Cover V11, I02

Article

feb2002.tar

Deleting Temporary Files Created by Web Sites Using PHP

Bruno Pedro

Many Web sites use temporary files for one reason or another. Sometimes they generate images, send them to the browser, and then remove them. What if the user clicks on the "STOP" button? The script will abort and all those temporary files will become permanent. You could delete them manually, or periodically with crontab, or you could automate this task using PHP. The solution presented in this article takes advantage of PHP's ability to execute a specific task whenever a script terminates.

Traditional Solutions

Manual Removal

Typically, these temporary Web files are saved in a specific directory. Sometimes there is even an algorithm that generates the location and name of these files. The easiest solution is to manually remove the unwanted files. This solution, although easy, is very time consuming. In UNIX, we could delete all files on a given directory in the following way:

$ rm /some_dir/*
Periodic Removal

The second solution, and perhaps the most used one, is the creation of a process that is executed periodically to remove the files. In UNIX, the easiest way to accomplish this goal is with crontab. The following crontab entry illustrates a removal that would execute everyday at 00:00:

# remove all files at /some_dir
00 00 * * * root rm /some_dir/*
However, the chosen timing might not be enough to keep the amount of files and occupied space within a reasonable limit.
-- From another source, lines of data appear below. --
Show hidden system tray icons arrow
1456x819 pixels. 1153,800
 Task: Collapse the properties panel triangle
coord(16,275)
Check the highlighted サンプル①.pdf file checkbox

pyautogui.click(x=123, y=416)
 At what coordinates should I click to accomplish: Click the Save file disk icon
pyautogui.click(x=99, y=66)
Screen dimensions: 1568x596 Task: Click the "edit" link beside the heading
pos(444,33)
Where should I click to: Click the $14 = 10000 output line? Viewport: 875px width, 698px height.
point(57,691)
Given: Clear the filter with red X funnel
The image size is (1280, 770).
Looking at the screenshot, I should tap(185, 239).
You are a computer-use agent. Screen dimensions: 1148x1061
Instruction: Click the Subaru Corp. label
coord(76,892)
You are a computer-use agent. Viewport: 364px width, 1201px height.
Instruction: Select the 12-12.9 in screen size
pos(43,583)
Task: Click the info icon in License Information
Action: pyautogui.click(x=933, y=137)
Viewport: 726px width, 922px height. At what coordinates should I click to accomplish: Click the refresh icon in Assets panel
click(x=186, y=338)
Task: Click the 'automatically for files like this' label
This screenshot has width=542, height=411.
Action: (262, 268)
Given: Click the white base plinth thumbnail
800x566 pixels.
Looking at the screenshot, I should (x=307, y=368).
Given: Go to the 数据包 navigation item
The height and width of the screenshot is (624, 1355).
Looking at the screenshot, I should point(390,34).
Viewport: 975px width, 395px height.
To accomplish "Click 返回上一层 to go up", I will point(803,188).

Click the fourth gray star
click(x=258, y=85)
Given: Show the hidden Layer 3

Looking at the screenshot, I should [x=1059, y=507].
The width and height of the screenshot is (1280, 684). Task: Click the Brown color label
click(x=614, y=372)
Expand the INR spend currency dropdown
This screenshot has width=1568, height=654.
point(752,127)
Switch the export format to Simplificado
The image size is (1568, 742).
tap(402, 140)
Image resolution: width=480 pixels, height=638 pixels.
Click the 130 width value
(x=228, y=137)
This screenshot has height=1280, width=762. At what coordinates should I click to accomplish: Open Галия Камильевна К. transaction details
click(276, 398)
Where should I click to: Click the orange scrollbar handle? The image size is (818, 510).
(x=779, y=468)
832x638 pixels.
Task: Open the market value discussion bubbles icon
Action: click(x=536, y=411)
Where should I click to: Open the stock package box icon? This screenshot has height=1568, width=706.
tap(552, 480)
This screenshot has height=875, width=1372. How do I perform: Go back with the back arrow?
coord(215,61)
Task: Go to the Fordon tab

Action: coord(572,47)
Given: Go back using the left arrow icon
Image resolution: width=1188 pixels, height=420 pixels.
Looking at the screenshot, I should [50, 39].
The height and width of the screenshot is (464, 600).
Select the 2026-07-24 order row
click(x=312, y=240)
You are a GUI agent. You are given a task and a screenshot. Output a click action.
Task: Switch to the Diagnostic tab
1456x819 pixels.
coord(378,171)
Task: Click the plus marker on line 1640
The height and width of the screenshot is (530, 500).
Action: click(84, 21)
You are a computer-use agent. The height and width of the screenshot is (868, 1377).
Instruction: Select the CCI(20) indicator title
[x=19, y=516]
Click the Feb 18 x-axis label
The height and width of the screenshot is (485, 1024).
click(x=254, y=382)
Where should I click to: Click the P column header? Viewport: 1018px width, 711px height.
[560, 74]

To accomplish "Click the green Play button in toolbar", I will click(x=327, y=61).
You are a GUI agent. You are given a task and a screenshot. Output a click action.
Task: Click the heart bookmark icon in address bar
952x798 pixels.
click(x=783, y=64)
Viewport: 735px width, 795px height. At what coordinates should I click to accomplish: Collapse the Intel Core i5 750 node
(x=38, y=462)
Furthermore, at any given moment, there might not be files to delete, making the use of resources pointless. It would be great if there were some way to know whether the script was aborted and take the necessary measures.

The PHP Solution

Removal at the End of the Script

In PHP, this functionality is called register_shutdown_function(). Through this function, you can call a specific function anytime the script terminates. There is only one input argument: the name of the function to be executed at the end of the script. That function cannot have input arguments, so it must be carefully designed. As the function is executed upon script termination, there is no way of producing output.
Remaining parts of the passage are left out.